The rapid spread of the novel coronavirus has the healthcare industry turning a spotlight on telemedicine. In this new era of “social distancing,” monitoring and caring for patients digitally become necessities. HIPAA regulations have been relaxed to accommodate increased demand for telemedicine. For physicians, conducting appointments virtually is not only a way to keep working, but it’s simply the right thing to do.
Most physicians cite the public’s reluctance to use telemedicine as their main deterrent to offering those services. But, according to a report released at the beginning of 2020, patient usage is actually up 33% over the previous year — and probably even more so today due to current circumstances. It’s easy to see why. Telemedicine is more convenient and has been shown to improve patient satisfaction with the care they receive. During COVID-19, patients may use telemedicine out of necessity, but many healthcare professionals project that the trend will continue long after this pandemic is over.
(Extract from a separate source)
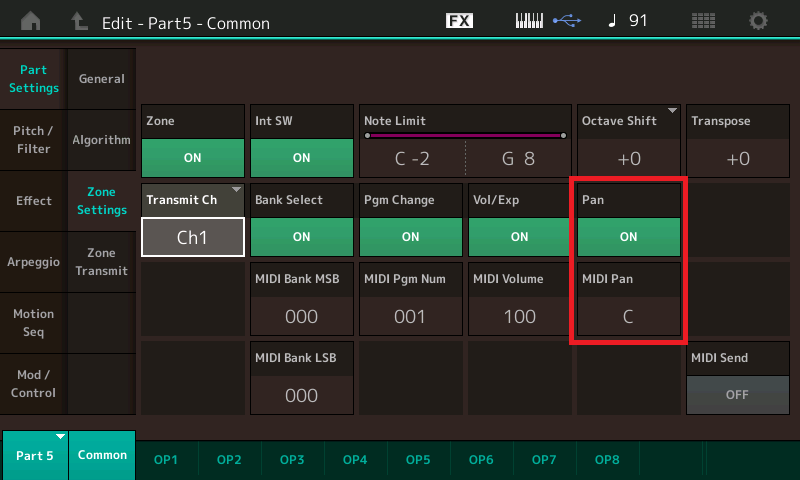Click the exit/up arrow icon
The width and height of the screenshot is (800, 480).
[79, 21]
For practices or departments that are hesitant, you’d be surprised at how much you can practice virtually. For example, telemedicine can effectively be used to provide continuous care for those with chronic conditions, to screen for elective surgery candidates and some acute illnesses, or to deliver some forms of remote physical therapy. Telemedicine can be particularly beneficial for older or otherwise at-risk patients who are more likely to contract COVID-19 (and disease in general) and should avoid waiting rooms when possible. Since telemedicine regulations vary from state to state, keep up with the most current laws here.
But running a virtual practice (or hospital) doesn’t happen overnight. You can’t just sign up for a program or download an app and hope for the best. To be truly successful, you’ll need to build an online presence around your telemedicine services — much like you do for your physical practice or hospital listing.
Here are three fundamental steps to help you get started in building a successful virtual practice or clinic.
1. Choose your telemedicine technology wisely.
The first one may seem obvious: You need the right technology in place. But deciding what platform to use can be an overwhelming process with so many options flooding the market. Due to relaxed regulations during the pandemic, options today vary widely — from free consumer apps (e.g., FaceTime and Google) to robust EHR-integrated platforms. Cost may be of chief concern, especially if you’re netting less income overall.
Some basic questions to ask yourself and your organization to help build your criteria:
- How easy is the platform to use? (Hint: A user-friendly interface will help improve patient adoption and usage.)
- Does it meet my security and privacy requirements?
- Is it cloud based, or does it require installation?
- How much am I willing to spend?
- How robust do I need my platform to be? Do I need full EHR integration, or will a reliable communication platform suffice?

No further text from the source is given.